Provided text:
Developer

Reading compressed files in Java

Thanks to the Java.util.jar and Java.util.zip packages, Java 2 eases the burden of working with compressed files--regardless of the format. This article explains the ins and outs of working with these handy packages.


Recently, I was assigned the task of importing Web logs into a SQL database for analysis. Unfortunately, the logs were delivered in GZIP format, and each request had encrypted information needing to be parsed. Since Java is the programming language I know best, I decided to write a program to parse these logs.

I was dreading the process of unzipping the files before parsing them, so I decided to look at the J2SDK 1.3.1 API documentation to see if there was anything helpful. Listed right after the Java.util package, I found the Java.util.jar and the Java.util.zip package. In this article, I'll tell you what I learned about reading compressed files and show you how easy it is.

Supplied material:

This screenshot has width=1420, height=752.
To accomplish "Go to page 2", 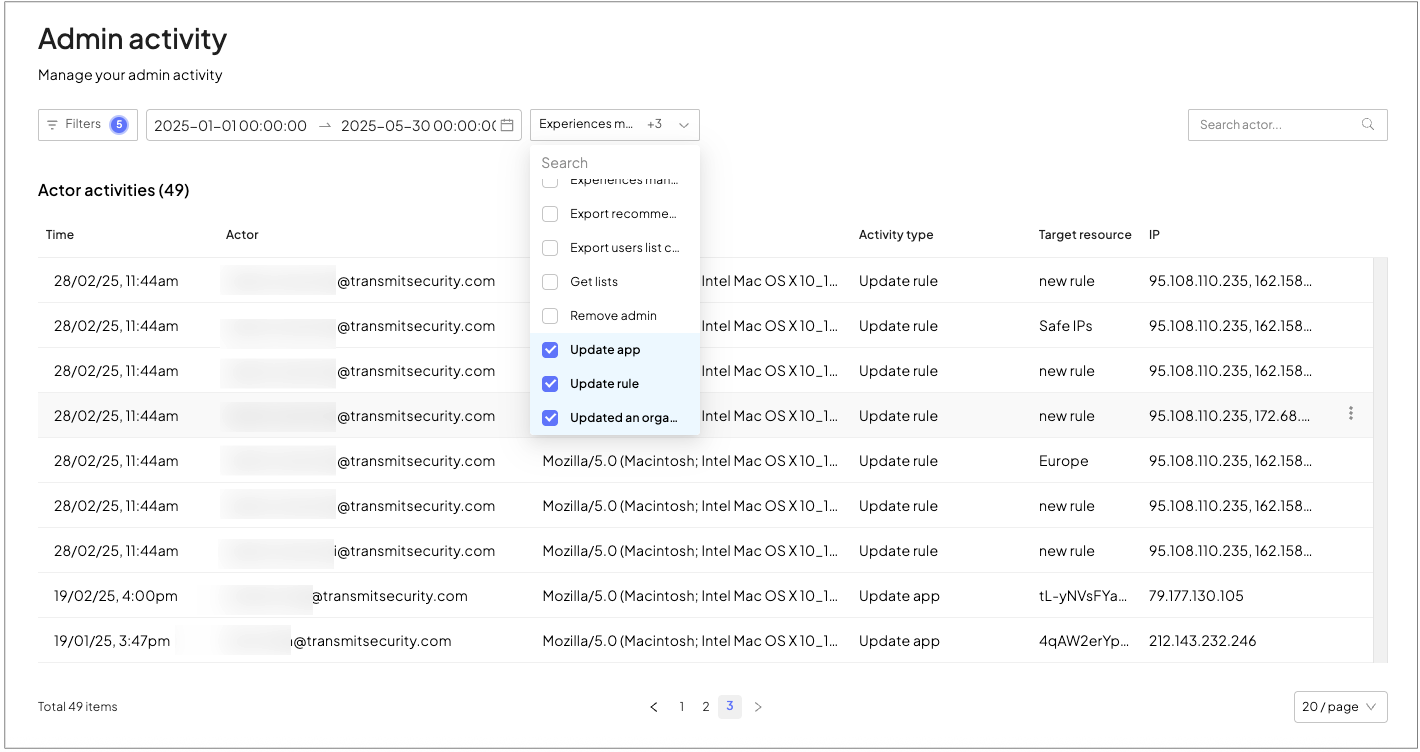I will click(706, 707).
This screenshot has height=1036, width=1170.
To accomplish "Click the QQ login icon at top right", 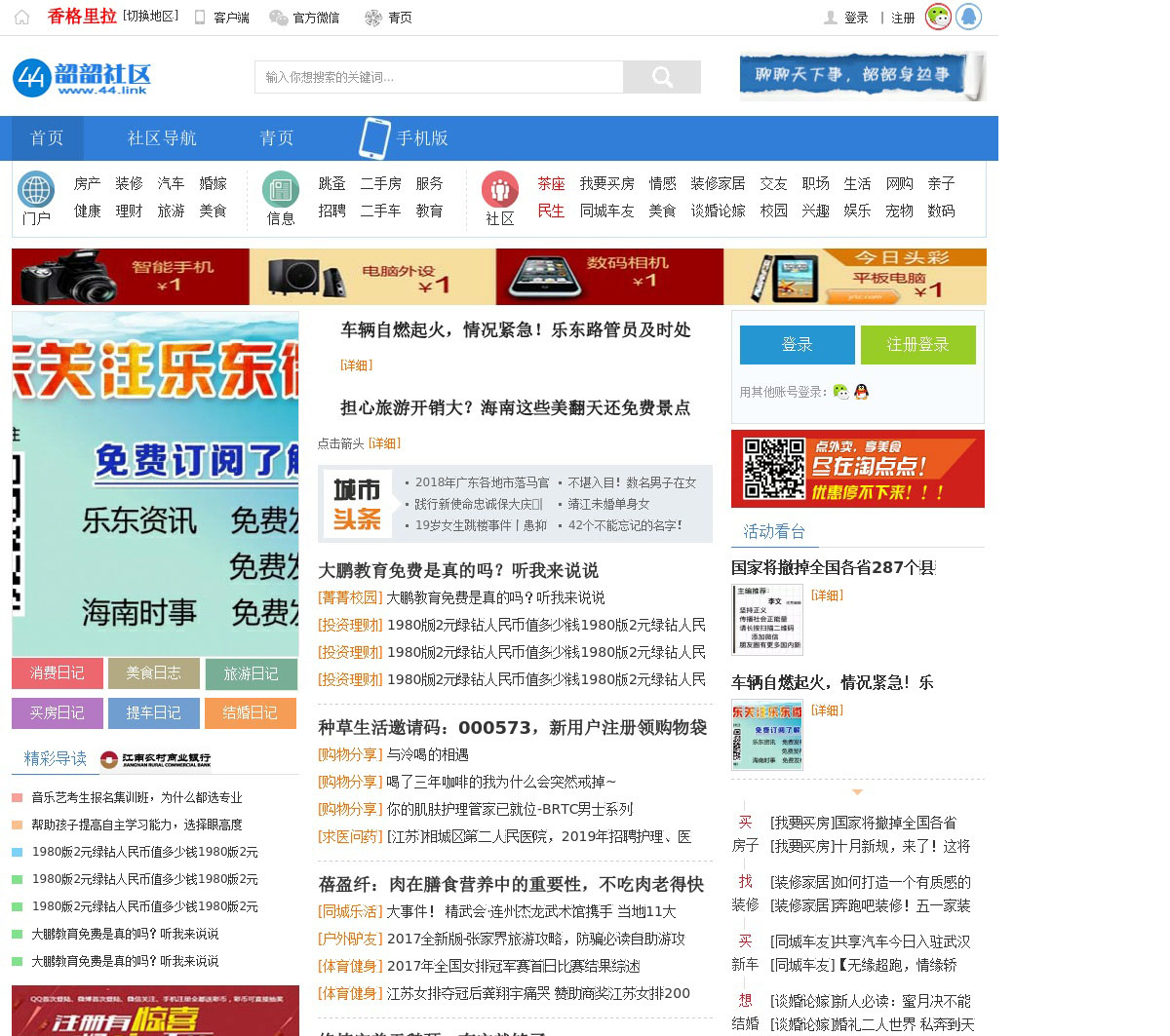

Task set:
- a) In the article on reading compressed files in Java, why did the writer consult the J2SDK 1.3.1 API documentation? Answer in one to three sentences.
- b) Translate this sentence from the article on reading compressed files in Java into Spanish: "Since Java is the programming language I know best, I decided to write a program to parse these logs."
- c) Go on with the article on reading compressed files in Java, picking up after its last sentence.

Results for each task:
- a) The writer was dreading having to unzip the GZIP log files before parsing them. The writer checked the documentation to see whether it offered anything that would help.

- b) Como Java es el lenguaje de programación que mejor conozco, decidí escribir un programa para analizar estos registros.

- c)
The Java.util.zip package
The Java.util.zip package provides classes for reading and writing the standard ZIP and GZIP file formats. To read from a file in one of these formats, you will need to create the appropriate InflaterInputStream. Let’s start with a GZIP file.

The GZIPInputStream can be instantiated with an InputStream (such as a FileInputStream). In my case, I wanted to read the file one line at a time so that I could parse each entry with a StringTokenizer. To do this, I created a BufferedReader using the code below. (See Listing A for the full source code.)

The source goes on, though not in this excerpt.